# Water/Liquid Cooling Questions



## Mattoost (Feb 14, 2009)

Ok Few questions:

1: Whats the chances of the liquid leaking from the hoses as this would be my biggest worry if i am buying a liquid cooling solution.

2: Could you give me a price range for example:

$10-100= VERY BAD
$100-200= not bad
$200-300= good

etc....etc

3: How loud is the pump for when using Liquid Cooling?

4: Whats the brands i should be looking for? (i heard thermaltake is crap comparing to Thermalright) due to it being noiser and such

Ok there my questions i would be happy if you answer them )

Cheers, Matt

OH. P.S: This is jsut so i can overclock my CPu or will it just be best to buy a heatsink..lol? I live in australia so it gets kinda hot in the room where it is.


----------



## forcifer (Nov 20, 2005)

1: not much as long as you double check everything and take your time. leaks are very rare and even then rarely do damage so i wouldnt worry

2: 10-100: doesnt exist outside of home made
100-200: super iffy kits, generally not that good. i would not recomend
200-300: somewhat better kits, still not the best but i would recomend for budget
300+: now we are talking  super high end, super quiet, very good cooling

3: the fan on the radiator is generally louder

4: swifttech is ok, d-tek and EK are great, and for rads feser is the best. pump is laing


----------



## collaboration (Jun 27, 2009)

www.koolance.com
check out their coolant stuff. Good quality/pricey


----------



## forcifer (Nov 20, 2005)

Dombre said:


> hows coolance systems I'm thinking of going that route, my main concern is I'll be cooling my cpu, chipset, ram, and 3 evga 285's. Could somone suggest a system that has enough power and is preferably external.


please create your own thread so that we can help you out better 

i never recommend systems. its always going to be better to build your own water cooling setup. also you dont need to watercool ram...that is OCZ marketing


----------



## DonaldG (Aug 23, 2007)

Peter62 and Dombre

It is important that you do not ask for help in someone else's thread. That is known as 'Thread Hijacking' and is not allowed.

Please start your own thread. As Forcifer stated, you will get help tailored to your specific needs.

I have deleted your requests in this thread so that you can start over.

Thanks :wave:


----------



## Phædrus241 (Mar 28, 2009)

For the record, always go for quality cooling kits, as a leak with water cooling can be disastrous. A friend of mine recently went with liquid cooling and used some $150 set he found on Ebay. Everything else was really good, a Q9550, GTX285, a nice Gigabyte board, 700 watt OCZ PSU... As soon as he got it set up he started overclocking, and after an hour with the CPU OCed to 3.2GHz his computer shut down, there were sparks, and he smelled smoke, opened it up and one of the rubber gaskets had burst and water sprayed all over, burn marks on the motherboard and graphics card... What a mess.

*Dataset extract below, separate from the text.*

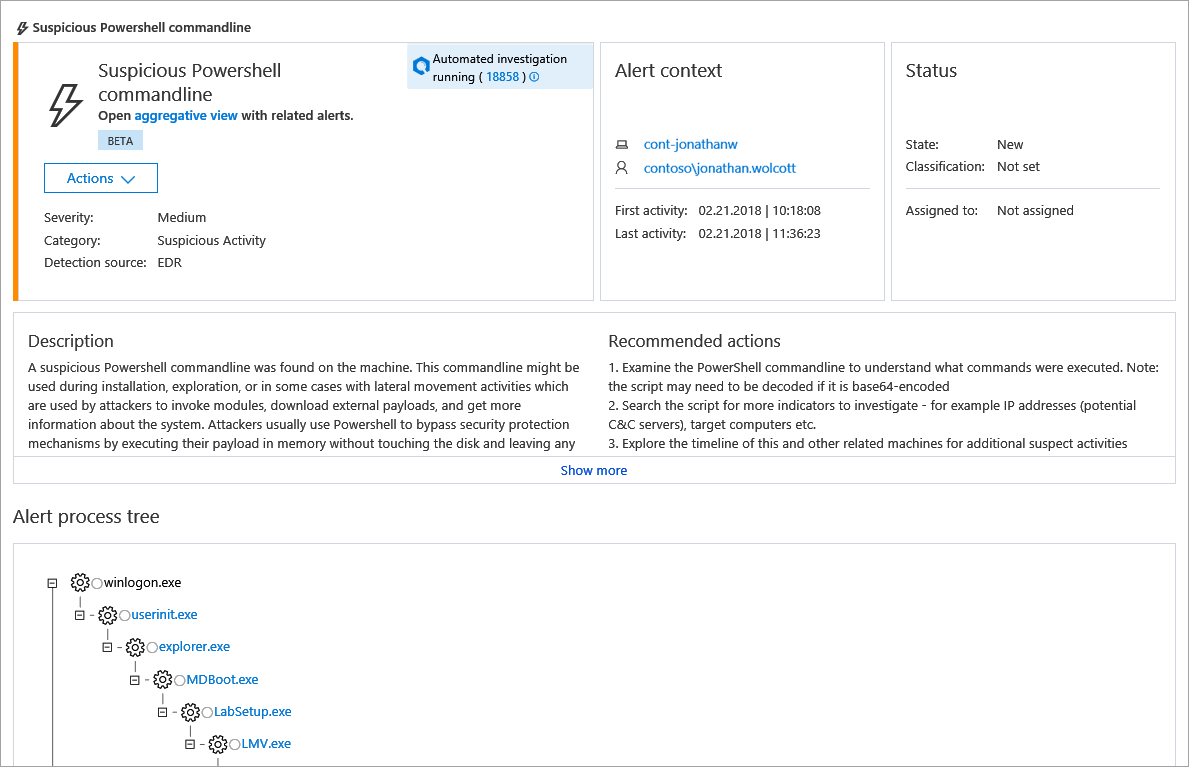Click the automated investigation hexagon icon

pyautogui.click(x=421, y=66)
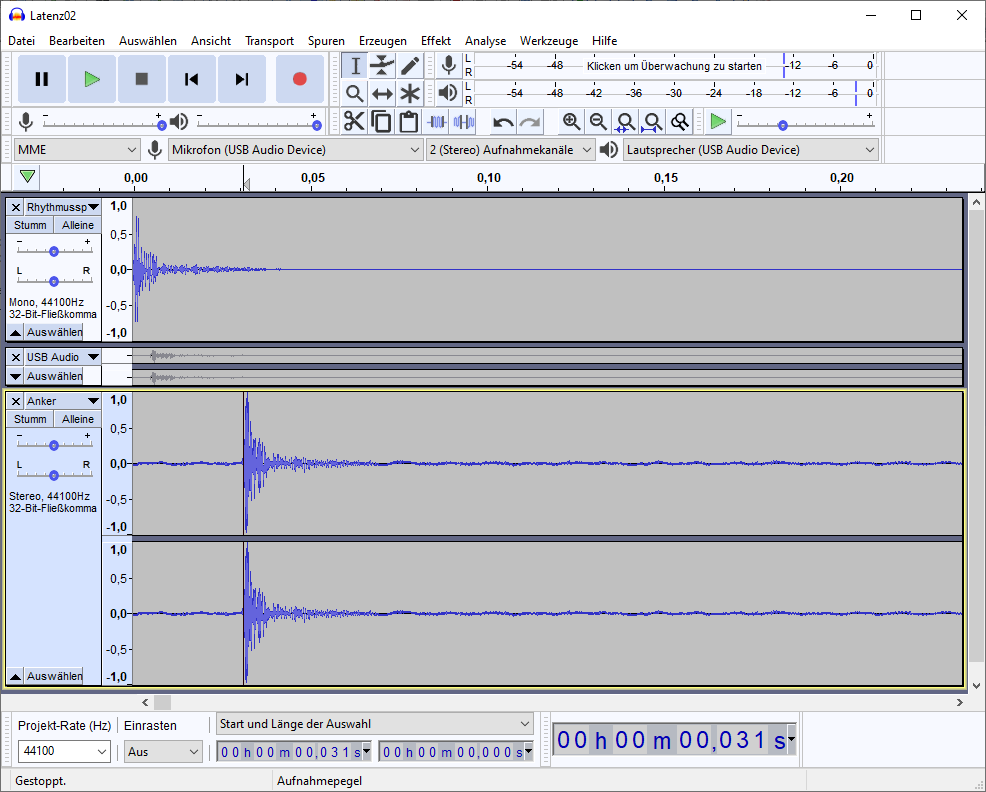This screenshot has width=986, height=792.
Task: Click Auswählen button on Rhythmussp track
Action: pos(54,332)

And most of the parts are out of warranty as soon as you start making the changes necessary for water cooling, so he's in the hole several hundred bucks. He's trying to see what he can get out of the kit manufacturer, I'll have to ask him what brand it was.

Water cooling is perfectly safe if you get a good kit, but try not to go less than $250 or so. Paying more can save in the long run.


----------



## Timmy_j (Mar 2, 2006)

Hey all, ive just recently bought the swiftech H20-220 Apex Ultima LCS and its a great setup for your first Liquid cooling kit. Its a bit pricy, but its worth it as it comes with swiftechs best CPU waterblock. Had no problems and been using it over a month now. Also very quiet and keeps my i7 920 OC at 3.2Ghz at a stable 40 degrees Celsius under load. id recommend it


----------